そして次に意識したいのが、“1日の片づけレベル分け”だ。

「脳は、朝・昼・晩で状態が違います。そこで、脳の状態に合わせた片づけを習慣化するのです。朝は脳が覚醒し始めている状態ですから単純作業的な片づけを。食器洗い・整頓や洗面所の整理などがおすすめです」

 そして昼は脳が一番覚醒している状態。そのため、家具を動かしたりといった“大物片づけ”は、昼に行うほうがよい。また夜は、脳もからだも疲れているので、レジ袋の仕分けなど、のんびり作業できることをする。

「この1日の片づけレベル分けができるようになったら、1週間の片づけメニュー化をしてみましょう」

 下記を例として、1週間の片づけメニューを挙げてもらった。

「この曜日には、ここの片づけをすると決めておくのです。曜日ごとにゴミ捨てのルールがあるように、片づけも曜日ごとに自分でルールを決めておけば、片づけが暮らしの一環になってきますから、続けやすいと思います」

 月曜日は、この1週間の片づけプランニング、火曜日は「火」を使う台所回り、水曜日は「水回り」、木曜日は「木製」家具類回り、金曜日は「お金」回り、土曜日は玄関回り、日曜日は家族全員で掃除&片づけを……といった具合だ。

「これはあくまでも例ですが、各曜日に紐づけてメリハリや特徴をつければ、忘れにくいと思います。そして私としては、なるべく午前中に行うことをおすすめします」

= 課題の説明 =
片づけの習慣化を扱った上の文章を、最後の一文の後から書き継ぎなさい。

= 与えられた資料 =
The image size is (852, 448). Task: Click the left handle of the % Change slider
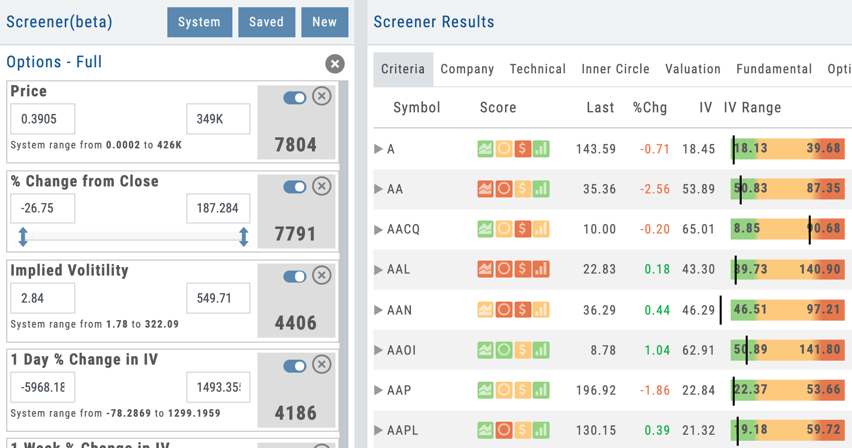pyautogui.click(x=23, y=237)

= 解答 =
 たとえば朝の散歩などから戻ってきたときに、その流れで「その曜日の片づけ」をやってしまうのだ。

「散歩などでからだを動かして、ちょっと血行がよくなったところで作業するのが一番早いですからね。片づけの作業をてきぱき行い、運動不足の解消にも結び付けていきましょう」

 シニア世代にとっては、曜日ごとの片づけ習慣は、認知症予防にもつながるという。

「どこを何曜日のいつごろ片づける、と決めておくことは記憶力を落とさないために一番有効な方法なのです。『確かにやらなくては』という緊張感があるからです。また片づけというものは、毎回解答の導き方が違うところがいいのです。これはどこにしまって、これは捨てて……というように、臨機応変な対応が常に求められますから、脳がマンネリ化しないのです」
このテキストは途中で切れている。